- **DIRECTIONS**
What lines in the data hold the string "computer"? Show them.

Data records
%%
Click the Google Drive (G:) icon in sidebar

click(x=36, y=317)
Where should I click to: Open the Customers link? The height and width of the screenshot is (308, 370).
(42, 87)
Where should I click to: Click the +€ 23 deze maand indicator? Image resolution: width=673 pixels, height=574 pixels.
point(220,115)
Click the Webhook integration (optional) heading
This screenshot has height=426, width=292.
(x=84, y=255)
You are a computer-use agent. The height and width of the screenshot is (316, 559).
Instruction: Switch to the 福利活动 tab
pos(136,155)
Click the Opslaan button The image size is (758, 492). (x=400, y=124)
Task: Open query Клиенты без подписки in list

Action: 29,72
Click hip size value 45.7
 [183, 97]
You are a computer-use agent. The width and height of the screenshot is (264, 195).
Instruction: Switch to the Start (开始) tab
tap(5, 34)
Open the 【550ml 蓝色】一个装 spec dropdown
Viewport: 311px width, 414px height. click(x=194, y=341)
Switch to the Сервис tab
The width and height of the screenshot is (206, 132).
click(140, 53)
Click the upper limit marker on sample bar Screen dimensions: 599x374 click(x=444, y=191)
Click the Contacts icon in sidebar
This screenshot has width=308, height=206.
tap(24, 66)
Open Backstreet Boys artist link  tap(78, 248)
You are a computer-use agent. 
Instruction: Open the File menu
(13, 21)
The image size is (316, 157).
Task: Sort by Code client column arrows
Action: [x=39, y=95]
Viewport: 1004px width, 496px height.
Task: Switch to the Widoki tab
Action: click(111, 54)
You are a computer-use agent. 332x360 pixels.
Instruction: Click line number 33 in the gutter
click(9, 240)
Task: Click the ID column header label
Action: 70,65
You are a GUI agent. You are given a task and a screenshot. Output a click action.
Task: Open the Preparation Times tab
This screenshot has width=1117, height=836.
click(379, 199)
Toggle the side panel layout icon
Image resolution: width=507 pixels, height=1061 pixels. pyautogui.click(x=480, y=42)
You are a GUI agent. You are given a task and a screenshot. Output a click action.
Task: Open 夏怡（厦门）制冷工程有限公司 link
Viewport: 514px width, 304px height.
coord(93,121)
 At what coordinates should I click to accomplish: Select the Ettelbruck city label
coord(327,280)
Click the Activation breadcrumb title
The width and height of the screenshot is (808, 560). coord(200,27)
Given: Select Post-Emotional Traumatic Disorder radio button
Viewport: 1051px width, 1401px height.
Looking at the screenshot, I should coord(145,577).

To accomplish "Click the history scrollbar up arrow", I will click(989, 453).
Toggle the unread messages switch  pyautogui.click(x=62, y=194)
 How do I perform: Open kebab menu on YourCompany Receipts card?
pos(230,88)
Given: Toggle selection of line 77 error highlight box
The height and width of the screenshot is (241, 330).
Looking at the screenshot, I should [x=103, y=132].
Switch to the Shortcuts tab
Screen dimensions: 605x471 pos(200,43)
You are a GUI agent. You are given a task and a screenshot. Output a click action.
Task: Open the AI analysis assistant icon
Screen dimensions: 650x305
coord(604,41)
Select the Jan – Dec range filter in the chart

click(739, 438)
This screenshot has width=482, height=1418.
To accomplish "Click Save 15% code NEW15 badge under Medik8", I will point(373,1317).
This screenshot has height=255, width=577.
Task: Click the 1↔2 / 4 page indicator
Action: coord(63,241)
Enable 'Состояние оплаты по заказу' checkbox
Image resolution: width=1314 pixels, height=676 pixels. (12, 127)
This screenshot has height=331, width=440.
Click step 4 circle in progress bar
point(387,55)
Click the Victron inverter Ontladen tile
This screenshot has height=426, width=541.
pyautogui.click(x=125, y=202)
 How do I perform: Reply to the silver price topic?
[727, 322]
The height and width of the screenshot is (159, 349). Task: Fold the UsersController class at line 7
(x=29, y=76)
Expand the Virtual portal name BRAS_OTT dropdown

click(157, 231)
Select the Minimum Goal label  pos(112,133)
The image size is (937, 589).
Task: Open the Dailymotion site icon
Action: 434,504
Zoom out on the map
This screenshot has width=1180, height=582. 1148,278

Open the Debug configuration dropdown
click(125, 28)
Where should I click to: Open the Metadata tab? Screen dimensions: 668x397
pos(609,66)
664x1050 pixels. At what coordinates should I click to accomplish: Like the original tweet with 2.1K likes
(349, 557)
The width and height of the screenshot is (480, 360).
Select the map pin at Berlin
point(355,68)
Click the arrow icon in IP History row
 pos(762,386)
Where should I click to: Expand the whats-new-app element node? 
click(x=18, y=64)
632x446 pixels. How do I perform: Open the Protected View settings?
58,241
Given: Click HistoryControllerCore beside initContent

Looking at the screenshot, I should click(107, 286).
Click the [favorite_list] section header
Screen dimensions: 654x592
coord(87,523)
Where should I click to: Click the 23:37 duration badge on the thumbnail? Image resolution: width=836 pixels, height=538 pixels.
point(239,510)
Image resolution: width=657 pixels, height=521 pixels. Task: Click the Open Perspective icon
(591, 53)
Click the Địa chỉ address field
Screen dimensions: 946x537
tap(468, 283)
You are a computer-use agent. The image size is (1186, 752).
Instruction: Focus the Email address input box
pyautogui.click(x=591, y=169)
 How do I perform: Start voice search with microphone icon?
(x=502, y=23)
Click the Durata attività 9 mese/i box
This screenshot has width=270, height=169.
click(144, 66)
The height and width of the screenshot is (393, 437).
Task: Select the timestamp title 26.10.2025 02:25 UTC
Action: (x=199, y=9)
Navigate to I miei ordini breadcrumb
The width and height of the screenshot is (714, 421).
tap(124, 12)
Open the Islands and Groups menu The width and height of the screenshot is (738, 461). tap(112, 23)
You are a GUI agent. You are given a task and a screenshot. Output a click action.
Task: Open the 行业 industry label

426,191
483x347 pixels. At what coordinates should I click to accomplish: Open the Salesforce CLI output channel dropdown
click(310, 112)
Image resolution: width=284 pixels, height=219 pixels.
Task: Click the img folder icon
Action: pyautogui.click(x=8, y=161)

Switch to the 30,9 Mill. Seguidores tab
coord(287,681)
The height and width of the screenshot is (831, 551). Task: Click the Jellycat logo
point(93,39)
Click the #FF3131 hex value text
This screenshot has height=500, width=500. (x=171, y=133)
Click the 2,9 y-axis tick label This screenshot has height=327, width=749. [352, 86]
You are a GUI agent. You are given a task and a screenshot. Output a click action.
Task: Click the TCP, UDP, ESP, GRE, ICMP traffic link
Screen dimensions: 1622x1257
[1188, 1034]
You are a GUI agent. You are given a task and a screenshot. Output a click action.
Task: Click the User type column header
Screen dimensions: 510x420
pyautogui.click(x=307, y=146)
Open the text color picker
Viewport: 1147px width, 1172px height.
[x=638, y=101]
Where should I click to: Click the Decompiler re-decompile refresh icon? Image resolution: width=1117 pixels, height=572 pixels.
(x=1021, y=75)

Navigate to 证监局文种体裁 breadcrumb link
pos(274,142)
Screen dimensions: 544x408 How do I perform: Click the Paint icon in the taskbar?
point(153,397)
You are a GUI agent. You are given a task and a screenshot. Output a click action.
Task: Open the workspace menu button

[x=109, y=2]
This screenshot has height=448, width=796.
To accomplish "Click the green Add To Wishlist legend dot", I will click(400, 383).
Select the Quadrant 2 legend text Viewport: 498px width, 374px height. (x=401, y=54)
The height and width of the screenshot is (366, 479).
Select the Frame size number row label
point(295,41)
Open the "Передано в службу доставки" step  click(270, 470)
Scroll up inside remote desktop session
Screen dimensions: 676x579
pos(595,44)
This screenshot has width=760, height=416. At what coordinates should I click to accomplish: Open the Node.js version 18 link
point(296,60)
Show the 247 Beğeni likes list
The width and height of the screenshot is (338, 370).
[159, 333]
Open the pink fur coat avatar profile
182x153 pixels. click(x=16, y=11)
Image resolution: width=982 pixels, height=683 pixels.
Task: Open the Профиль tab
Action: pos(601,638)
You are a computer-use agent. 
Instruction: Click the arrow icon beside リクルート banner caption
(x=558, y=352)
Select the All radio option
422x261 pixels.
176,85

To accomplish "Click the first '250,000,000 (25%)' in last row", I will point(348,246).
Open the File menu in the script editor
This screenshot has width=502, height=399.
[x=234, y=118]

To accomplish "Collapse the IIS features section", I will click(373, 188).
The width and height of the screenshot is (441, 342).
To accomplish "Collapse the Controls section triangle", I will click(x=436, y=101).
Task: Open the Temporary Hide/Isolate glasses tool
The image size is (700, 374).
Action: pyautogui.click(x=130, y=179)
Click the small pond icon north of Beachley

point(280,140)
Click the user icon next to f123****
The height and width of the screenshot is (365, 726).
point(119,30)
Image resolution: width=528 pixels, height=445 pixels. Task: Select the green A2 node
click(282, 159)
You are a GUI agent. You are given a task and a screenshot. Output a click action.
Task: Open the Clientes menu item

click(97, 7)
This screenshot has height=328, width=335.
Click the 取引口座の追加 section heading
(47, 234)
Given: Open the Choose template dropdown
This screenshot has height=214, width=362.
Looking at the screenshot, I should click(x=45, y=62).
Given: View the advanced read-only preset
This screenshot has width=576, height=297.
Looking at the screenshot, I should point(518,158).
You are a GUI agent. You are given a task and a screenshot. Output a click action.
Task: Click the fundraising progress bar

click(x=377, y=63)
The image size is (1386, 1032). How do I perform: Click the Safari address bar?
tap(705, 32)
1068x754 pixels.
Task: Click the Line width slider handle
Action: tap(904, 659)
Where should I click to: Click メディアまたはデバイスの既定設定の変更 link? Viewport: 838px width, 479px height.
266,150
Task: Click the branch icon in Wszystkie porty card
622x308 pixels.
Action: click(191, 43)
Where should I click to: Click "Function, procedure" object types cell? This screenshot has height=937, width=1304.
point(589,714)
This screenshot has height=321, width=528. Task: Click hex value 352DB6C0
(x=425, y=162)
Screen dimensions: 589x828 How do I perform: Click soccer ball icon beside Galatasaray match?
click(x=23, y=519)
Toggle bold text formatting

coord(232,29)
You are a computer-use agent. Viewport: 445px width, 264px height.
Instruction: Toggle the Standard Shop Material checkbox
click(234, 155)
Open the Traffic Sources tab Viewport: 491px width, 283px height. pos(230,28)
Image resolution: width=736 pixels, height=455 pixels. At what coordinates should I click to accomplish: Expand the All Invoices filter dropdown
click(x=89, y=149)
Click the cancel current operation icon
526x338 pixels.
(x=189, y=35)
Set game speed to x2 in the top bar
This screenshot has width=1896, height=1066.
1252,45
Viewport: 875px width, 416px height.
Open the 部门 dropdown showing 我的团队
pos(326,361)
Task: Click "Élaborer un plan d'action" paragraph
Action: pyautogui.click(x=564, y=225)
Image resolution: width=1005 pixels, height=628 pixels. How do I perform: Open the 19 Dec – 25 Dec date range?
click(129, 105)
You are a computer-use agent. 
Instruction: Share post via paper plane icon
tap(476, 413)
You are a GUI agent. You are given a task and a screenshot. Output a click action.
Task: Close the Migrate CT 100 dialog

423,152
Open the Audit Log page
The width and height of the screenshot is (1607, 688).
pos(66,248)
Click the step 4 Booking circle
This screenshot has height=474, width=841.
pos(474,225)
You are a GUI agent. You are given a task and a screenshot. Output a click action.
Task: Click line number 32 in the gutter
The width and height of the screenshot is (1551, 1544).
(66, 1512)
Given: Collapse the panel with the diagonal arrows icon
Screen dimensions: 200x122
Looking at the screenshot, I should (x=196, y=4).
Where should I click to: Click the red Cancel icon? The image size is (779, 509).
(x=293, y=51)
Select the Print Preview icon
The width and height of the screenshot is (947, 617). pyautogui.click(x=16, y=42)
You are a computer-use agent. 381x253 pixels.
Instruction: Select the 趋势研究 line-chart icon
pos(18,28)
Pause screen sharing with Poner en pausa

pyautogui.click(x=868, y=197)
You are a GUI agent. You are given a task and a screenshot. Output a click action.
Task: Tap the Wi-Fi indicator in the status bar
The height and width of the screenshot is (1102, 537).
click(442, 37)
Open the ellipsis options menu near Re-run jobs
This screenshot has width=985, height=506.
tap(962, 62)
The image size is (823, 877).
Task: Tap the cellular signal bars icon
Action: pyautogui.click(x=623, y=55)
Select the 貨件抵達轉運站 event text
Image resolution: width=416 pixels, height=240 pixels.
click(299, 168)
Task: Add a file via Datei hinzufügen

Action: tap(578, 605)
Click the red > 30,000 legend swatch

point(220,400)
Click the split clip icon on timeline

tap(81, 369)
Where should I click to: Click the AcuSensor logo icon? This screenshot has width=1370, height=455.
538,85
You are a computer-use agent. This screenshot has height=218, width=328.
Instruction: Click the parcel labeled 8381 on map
%%
- **EXERCISE RESPONSE**
You are a computer-use agent. The height and width of the screenshot is (316, 559).
You are a computer-use agent. The width and height of the screenshot is (264, 195).
You are a computer-use agent. 
You are a computer-use agent. 332x360 pixels.
You are a computer-use agent. The image size is (1186, 752).
You are a computer-use agent. 
You are a computer-use agent. Viewport: 445px width, 264px height.
You are a computer-use agent. 
You are a computer-use agent. 381x253 pixels.
You are a computer-use agent. This screenshot has height=218, width=328.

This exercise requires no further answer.